[Start of Attachment]
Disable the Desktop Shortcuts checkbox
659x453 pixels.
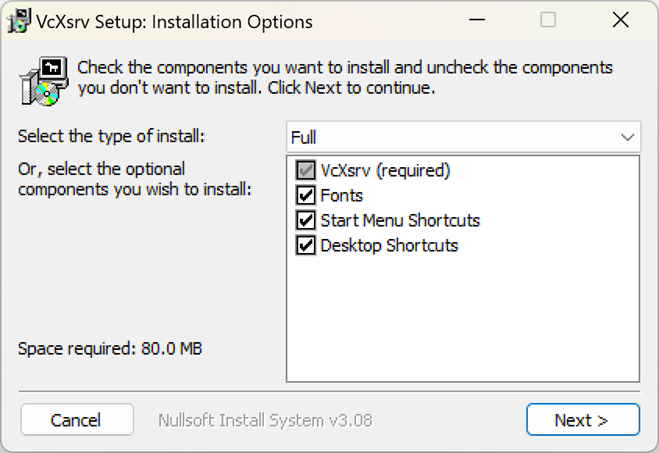(x=306, y=245)
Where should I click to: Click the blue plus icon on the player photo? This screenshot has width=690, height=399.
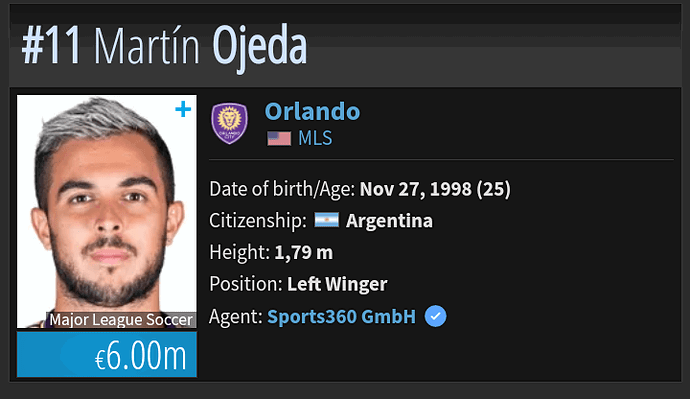point(183,109)
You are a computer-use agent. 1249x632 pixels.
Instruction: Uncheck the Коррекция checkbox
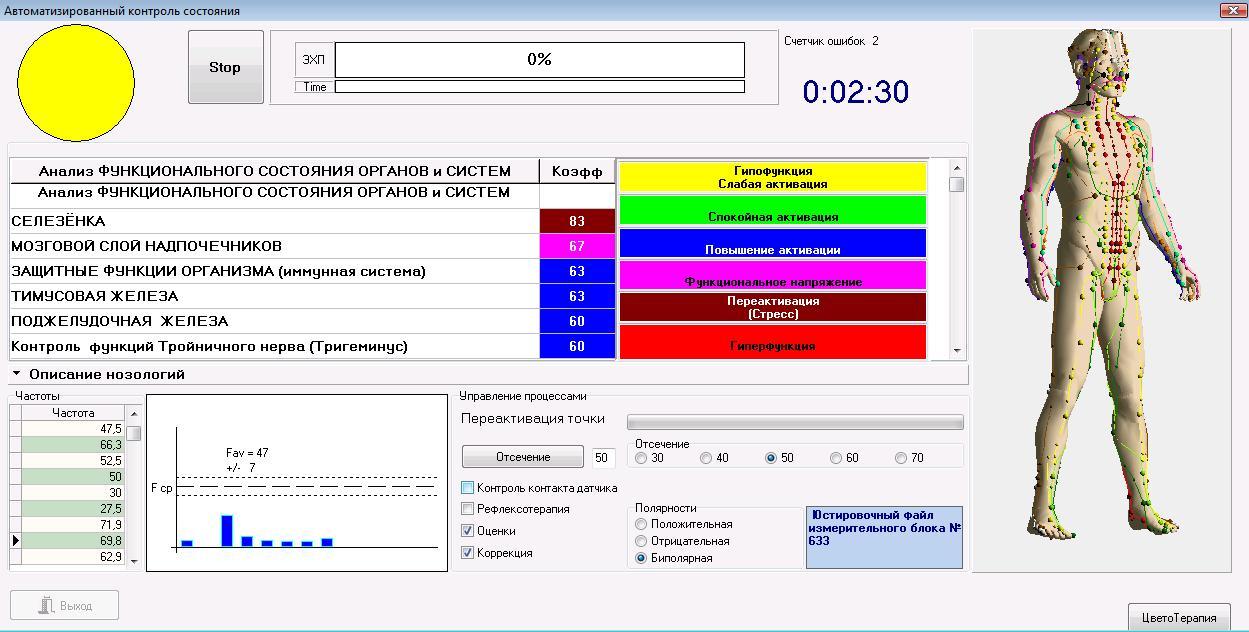(468, 553)
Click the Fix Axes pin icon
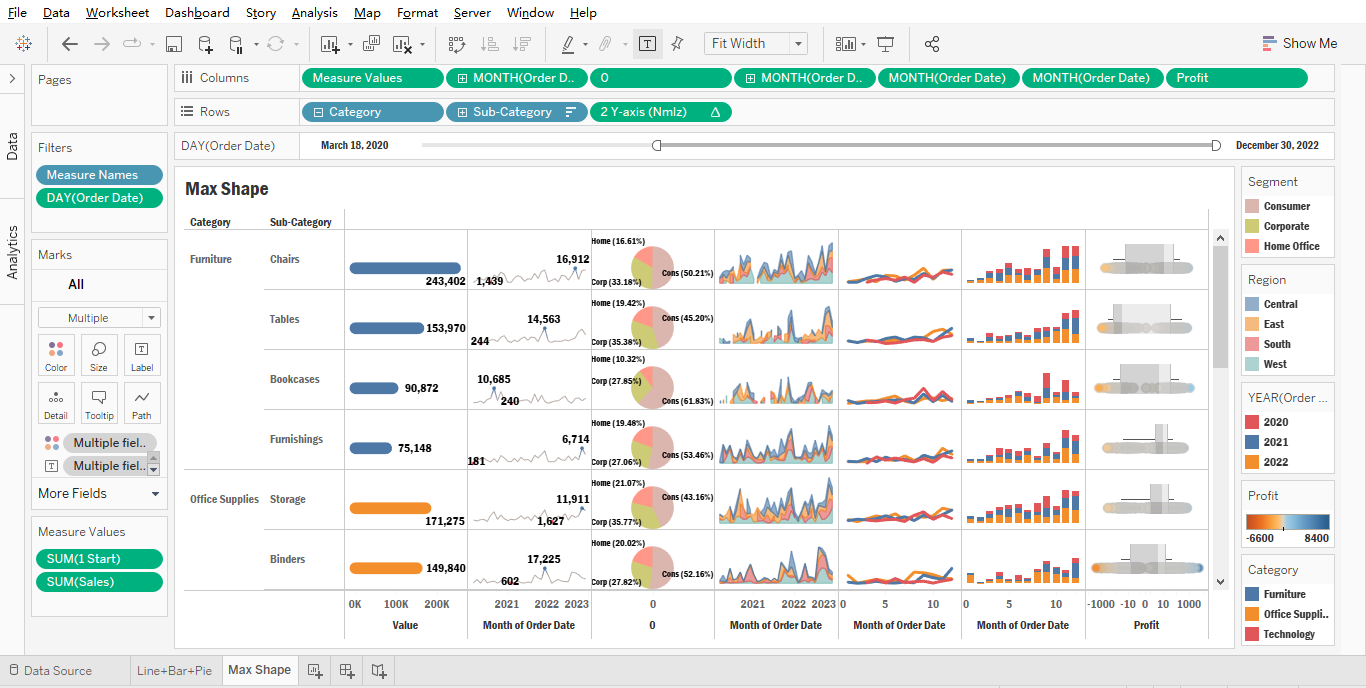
[End of Attachment]
WHAT THE TASK REQUIRES:
Hand back the data exactly as it appears, with all pictures cut.

OUTPUT OF THE EXERCISE:
Disable the Desktop Shortcuts checkbox
659x453 pixels.
(x=306, y=245)
Where should I click to: Click the blue plus icon on the player photo? This screenshot has width=690, height=399.
point(183,109)
You are a computer-use agent. 1249x632 pixels.
Instruction: Uncheck the Коррекция checkbox
(468, 553)
Click the Fix Axes pin icon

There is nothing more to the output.